FP contexts

Till Straumann strauman at slac.stanford.edu
Mon Jun 9 21:44:55 UTC 2008


gregory.d.menke at nasa.gov wrote:
> Joel Sherrill writes:
>  > >   
>  > I can't swear that every architecture RTEMS has been
>  > ported to implements this but I know it is a design
>  > goal and should be true on at least the PowerPC and
>  > SPARC.  It is much better to have the FPU disabled
>  > when it is not supposed to be used.
>  > > Here's one lesson I learned:
>  > >
>  > > I have seen gcc versions which would silently/implicitly
>  > > use the FPU so that making all tasks FP tasks was the only
>  > > solution. With this gcc version (don't remember which one it
>  > > was) I occasionally had problems with gcc implicitly generating
>  > > FP code in ISRs.
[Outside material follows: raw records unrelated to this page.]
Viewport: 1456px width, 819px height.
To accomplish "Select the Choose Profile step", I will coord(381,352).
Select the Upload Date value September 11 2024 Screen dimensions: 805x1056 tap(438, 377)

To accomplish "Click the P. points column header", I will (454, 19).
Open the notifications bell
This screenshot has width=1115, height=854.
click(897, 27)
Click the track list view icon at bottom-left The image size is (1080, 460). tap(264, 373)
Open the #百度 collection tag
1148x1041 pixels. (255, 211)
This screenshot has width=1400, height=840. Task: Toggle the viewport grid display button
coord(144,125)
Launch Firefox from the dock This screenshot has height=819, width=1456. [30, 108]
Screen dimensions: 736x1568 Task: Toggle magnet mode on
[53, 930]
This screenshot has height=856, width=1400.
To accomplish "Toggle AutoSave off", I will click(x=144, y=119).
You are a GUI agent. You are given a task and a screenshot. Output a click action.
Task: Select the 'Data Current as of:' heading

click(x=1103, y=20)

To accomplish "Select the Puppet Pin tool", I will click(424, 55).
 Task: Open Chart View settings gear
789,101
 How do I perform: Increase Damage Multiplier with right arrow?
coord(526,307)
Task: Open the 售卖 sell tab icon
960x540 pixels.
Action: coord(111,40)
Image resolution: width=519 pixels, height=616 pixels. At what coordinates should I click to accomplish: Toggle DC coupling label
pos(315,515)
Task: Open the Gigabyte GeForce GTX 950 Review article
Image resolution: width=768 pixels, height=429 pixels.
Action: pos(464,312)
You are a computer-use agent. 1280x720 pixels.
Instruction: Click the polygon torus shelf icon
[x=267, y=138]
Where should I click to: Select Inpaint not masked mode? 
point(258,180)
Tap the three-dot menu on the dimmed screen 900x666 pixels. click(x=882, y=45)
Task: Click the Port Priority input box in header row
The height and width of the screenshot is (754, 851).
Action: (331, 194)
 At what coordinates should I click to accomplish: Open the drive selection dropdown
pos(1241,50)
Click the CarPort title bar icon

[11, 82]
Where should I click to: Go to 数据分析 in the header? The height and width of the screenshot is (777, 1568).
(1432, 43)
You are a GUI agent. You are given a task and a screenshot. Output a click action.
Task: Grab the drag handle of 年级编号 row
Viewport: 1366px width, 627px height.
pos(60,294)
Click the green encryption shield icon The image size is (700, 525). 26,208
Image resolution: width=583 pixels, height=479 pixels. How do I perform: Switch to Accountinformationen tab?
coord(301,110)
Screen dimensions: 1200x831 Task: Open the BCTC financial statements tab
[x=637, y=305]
Only my paranoia (I have the FPU *only* enabled
>  > > when FP tasks execute, disabled during exceptions, non-FP tasks
>  > > etc.) saved me (I got a trap/exception instead of mysterious
>  > > corruption and could then figure out a work-around)...
>  > >
>  > >   
>  > The old case we always saw was printf declaring a FP
>  > local variable.  Even if you never printed a FP number,
>  > on some architectures, the presence of that declaration
>  > was enough to use the FP. 
>  > 
>  > The first time I saw GCC use FP instructions for integer
>  > operations was on the HP PA-RISC where FP multiply
>  > was preferred over integer multiply for array indexing!!
>  > This was in the 1993-4 time frame.
>
> Depending on the gcc options with which the multilib was compiled, on
> PPC at least gcc can use fp registers for integer operations, even if
> the local float is not present.  To overcome this, everything from
> newlib on up must be recompiled with -msoft-float IIRC, which forces gcc
> to build newlib, the cross-compiler, and rtems without using fp
> registers anywhere.  This is a tricky problem- much easier to leave the
> fpu support enabled.
>
>   
I used to think so, too. However, the soft-float and hard-float
ABIs are INCOMPATIBLE, i.e., you MUST NOT link code compiled
with -mhard-float and -msoft-float together. The reason is that the
hard-float ABI says that it sets or clears a bit in CR6 (IIRC) if
FP arguments are passed (or not passed) to a varargs function.
soft-float code does not touch that flag, however.
This means that when a soft-float routine calls a hard-float,
varargs routine the bit in CR6  may be set (since the soft-float
code didn't touch the bit its value is stale, reflecting an old state
left by hard-float code) leading to incorrect behavior.

The good news are that I havent' recently seen gcc aggressively
generating FP code for integer-only operations.

The only correct way of handling this on PPC is

 - make all tasks FP-aware
 - switch-off FPU during ISRs and exception handlers.
   If this causes problems (because of gcc implicitly using the FPU)
   then the volatile FP regs have to be saved into IRQ context, too
   :-(.

-- Till.

PS: The very same problems occur with AltiVec, too. However, in the
      case of AltiVec I have not found anything that would prohibit
      linking -maltivec and -mno-altivec code together (as long as the
      stack alignment is 16-byte and you don't pass vector function
      arguments between -maltivec and -mno-altivec code).